SUPPLIED TEXT —
* START *

The first thing to do when getting started with a new Terraform project is to decide how you want the state to be stored. For a one man project, a local TF state might be sufficient, but most projects won't be, and may have more than one person working on the code or making changes to the infrastructure, so it's a good habit to have the state in a remote backend. There are many backends you can use, but I'm going with S3, because I'm already using AWS it makes sense to have an S3 bucket for my state file.

remote state bucket

main.tf

provider "aws" {
  region = "eu-west-2"
}

resource "aws_s3_bucket" "terraform_state" {
  bucket = "mph-terraform-state"

  acl = "private"
  force_destroy = true

}

The provider block specifies that I'm using the AWS provider, and I'm creating my bucket in the EU-West-2 (London) region simply because I'm in the UK. The resource block defines the S3 bucket to create, and I've called it terraform state. The acl is set to private because I don't want the state file to be publicly accessible over the internet. force_destroy is optional but with it set to true, when you delete the bucket, any objects should be deleted too, to prevent errors. With this set to false, you will be protected from accidentally deleting anything in it. The following command creates the bucket using this configuration

terraform apply

This will plan out your resources and any changes it has to make, before asking you to confirm you want to apply the plan. When you type 'yes' it will go ahead and create that bucket. When that's done, you'll get a green 'Apply complete!' message, telling you how many resources were added, how many were changed, and how many were destroyed. You can find your bucket in the console, or use the aws s3 ls command to confirm it's there in your account.

Once we have the bucket that our state file is going to be added to, we can now get started on creating our project.

mkdir static-web
cd static web
code . # I use this command to open VS Code to this project folder

When you work with terraform, you could use a single file and create everything in that file. It will work. But it will be a bit messy and difficult to navigate so it's best to organise your resources into separate files. When Terraform runs, it stitches all the .tf files in the folder together and treats them as one anyway. So the first file we will work in will be called providers.tf

provider

providers.tf

terraform {
    required_version = "~> 1.0"

    required_providers {
      aws = {
        source = "hashicorp/aws"
        version = "~> 3.0"
      }
    }

    backend "s3" {
        bucket = "mph-terraform-state"
        key = "aws_remote_state_static_web"
        region = "eu-west-2"
    }
}

provider "aws" {
    region = "eu-west-2"
}

provider "aws" {
    alias = "acm_provider"
    region = "us-east-1"
}

The first block, terraform, specifies three things: * required version (the earliest version of terraform that should be used) * required providers (the plugins needed for this, in our case only the aws provider) * backend (this is where the state file will be stored)

* END *

TASK REQUIREMENTS —
[A] Copy the stretch of the Terraform tutorial from "The first block, terraform, specifies" through "will be stored)".
[B] Translate this sentence from the Terraform tutorial into Spanish: "The acl is set to private because I don't want the state file to be publicly accessible over the internet."

DATA SUPPLIED —
* START *

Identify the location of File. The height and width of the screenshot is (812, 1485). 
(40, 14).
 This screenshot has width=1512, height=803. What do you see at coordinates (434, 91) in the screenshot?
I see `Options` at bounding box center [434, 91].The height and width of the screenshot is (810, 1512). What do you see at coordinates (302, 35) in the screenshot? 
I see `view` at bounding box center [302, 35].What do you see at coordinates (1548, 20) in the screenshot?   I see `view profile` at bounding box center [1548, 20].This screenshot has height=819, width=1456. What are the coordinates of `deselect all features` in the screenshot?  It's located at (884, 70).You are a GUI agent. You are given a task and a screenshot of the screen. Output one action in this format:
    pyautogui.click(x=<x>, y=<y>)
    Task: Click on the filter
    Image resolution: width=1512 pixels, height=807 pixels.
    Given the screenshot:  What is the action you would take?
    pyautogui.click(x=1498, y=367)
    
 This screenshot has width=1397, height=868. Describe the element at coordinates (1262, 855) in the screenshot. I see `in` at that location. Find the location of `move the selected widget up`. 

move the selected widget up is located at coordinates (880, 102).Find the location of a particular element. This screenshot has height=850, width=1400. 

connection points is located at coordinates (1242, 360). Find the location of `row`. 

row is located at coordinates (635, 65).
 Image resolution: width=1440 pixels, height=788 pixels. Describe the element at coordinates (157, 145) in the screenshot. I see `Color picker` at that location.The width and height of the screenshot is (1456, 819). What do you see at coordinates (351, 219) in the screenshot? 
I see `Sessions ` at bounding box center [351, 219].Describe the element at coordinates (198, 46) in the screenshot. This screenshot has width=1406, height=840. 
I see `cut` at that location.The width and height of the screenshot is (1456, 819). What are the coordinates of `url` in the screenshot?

* END *

ANSWERS IN ORDER —
[A]
The first block, terraform, specifies three things: * required version (the earliest version of terraform that should be used) * required providers (the plugins needed for this, in our case only the aws provider) * backend (this is where the state file will be stored)

[B] El acl está configurado como private porque no quiero que el archivo de estado sea accesible públicamente a través de internet.